Tennessee Williams’ The Glass Menagerie is an invincible play. Or almost. Williams laboured over what proved to be his first hit, which derived from a short story he’d written. Relatively few will know Portrait Of A Girl In Glass, which wasn’t published until after the play hit the Chicago stage, to great acclaim. It was, however, the template for the perspective of the drama, as it, too, elevated Tom Wingfield to narrator. Legend has it that Tom may well be a surrogate for Williams, but the autobiographical quotient is unverifiable. Arguably, however, even the rumour of it lends even greater poignancy.
Regrettably, while Ensemble’s The Glass Menagerie is, in almost every respect, a highly creditable production, it misses the mark.
Firstly, the set (while well-intentioned and, to an extent, designed skilfully and evocatively), is distracting, inasmuch as having built-in a needlessly and curiously laborious switchback of a fire stair that inhibits entries and exits. It’s just odd. OK. So you might come back at me and exclaim, the fire escape is a potent and pivotal symbol and begs emphasis. Sure. No doubt. But this was just poor design, that lent clumsiness, but no literary underline.
Secondly, while dialect coach Natasha McNamara has done a steady job of ensuring the entire cast (of four) sounds convincingly American, she doesn’t sound, at least to my ear, to have gone the extra mile, in instilling a genuinely southern accent, chiefly characterised by that very particular vowel sound.
Thirdly, director Mark Kilmurry, while drawing out his actors to the point of exhibiting quite profound skill (since, one way or another, we end up empathising with all of them, to a lesser or greater extent), at no point seems to draw their characters together, such that we genuinely feel the pervasive, individual and collective claustrophobia of family and worlds beyond family that remain far too small: the claustrophobia from which Laura (Catherine McGraffin) seeks escape by way of withdrawal into the fantastical, miniature world of her all-too-fragile glass menagerie; which Tom (Tom Stokes) expresses in frustrated outbursts and relieves via outings to the cinema and forays into his own empty glass collection; that Amanda (Vanessa Downing) bastes in dripping, pouring fat into an already sizzling fire of co-dependency and bitter resentments. Even The Gentleman Caller (Eric Beecroft) feels it, his brilliant school career cut off at the knees in the real world. And this is but one of the emotional keys to the play on which a window may be cracked open, but little of the dank, stale air inside permeates, such that we really catch the acrid scent.

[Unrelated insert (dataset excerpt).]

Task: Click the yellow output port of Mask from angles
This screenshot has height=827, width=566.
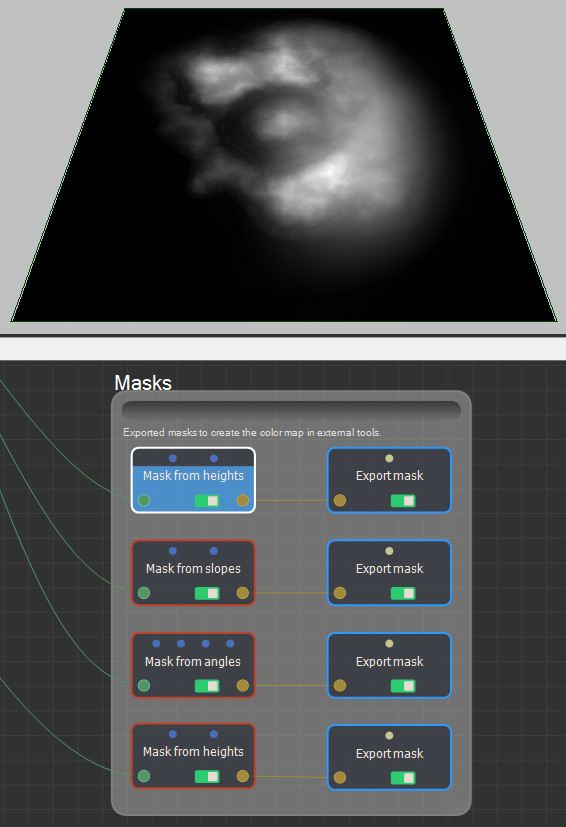Action: click(x=243, y=685)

If there was a detail I could admire it was the faceless portrait of Tom & Laura’s father, the telephone man “who fell in love with long distances”, as Williams so eloquently puts it. But the bigger picture disappoints. Despite McGraffin’s best efforts, Kilmurry fails to exploit the significance of Laura’s detachment from reality. We get little or nothing of the irony of Laura’s crippled status: that she, in fact, is the only character not crippled by pent-up jaundice. Her admiration for Gentleman Jim seems born of desperation, rather than her comprehensively compassionate nature. In other words, we receive her only as crippled, lonely and a sandwich short of a picnic, not as the heart and soul of the play; thus, when we hear Tom’s final words, they aren’t as wrenchingly regretful as they ought to be.
Nor is there enough made of the dissonance between Tom’s here-and-now presence in the unfolding action rubbing up against tainted recollections and soliloquies: the unwitting distortions of memory versus the uninviting coldness and hardness of actuality. We should feel uncertain about Tom; he should strike us as an unreliable witness, prone to the bribes of his own, sometimes childish, pouting perspective. Instead, Tom is the unflinching backbone, which misses the subtleties and complexities of his character entirely. Worse still, if we substitute the playwright for Tom, we miss out on a wealth of intensely introspective detail.
If anything, it’s the pathetic quality of Amanda, the faded southern belle, still clinging to past glories and the parallel with the much younger Jim who, even in his twenties, must hark back to former triumphs, that rings out most clearly.
This is a production that, like Tom, needs tricks in its pocket; things up its sleeve. It isn’t quite the opposite of stage magic. But it isn’t exactly the apotheosis, either. When you have such a fine play on which to build, you don’t have too many excuses for shoddy renovations.
The details: The Glass Menagerie plays the Ensemble Theatre until August 10. Tickets on the company website.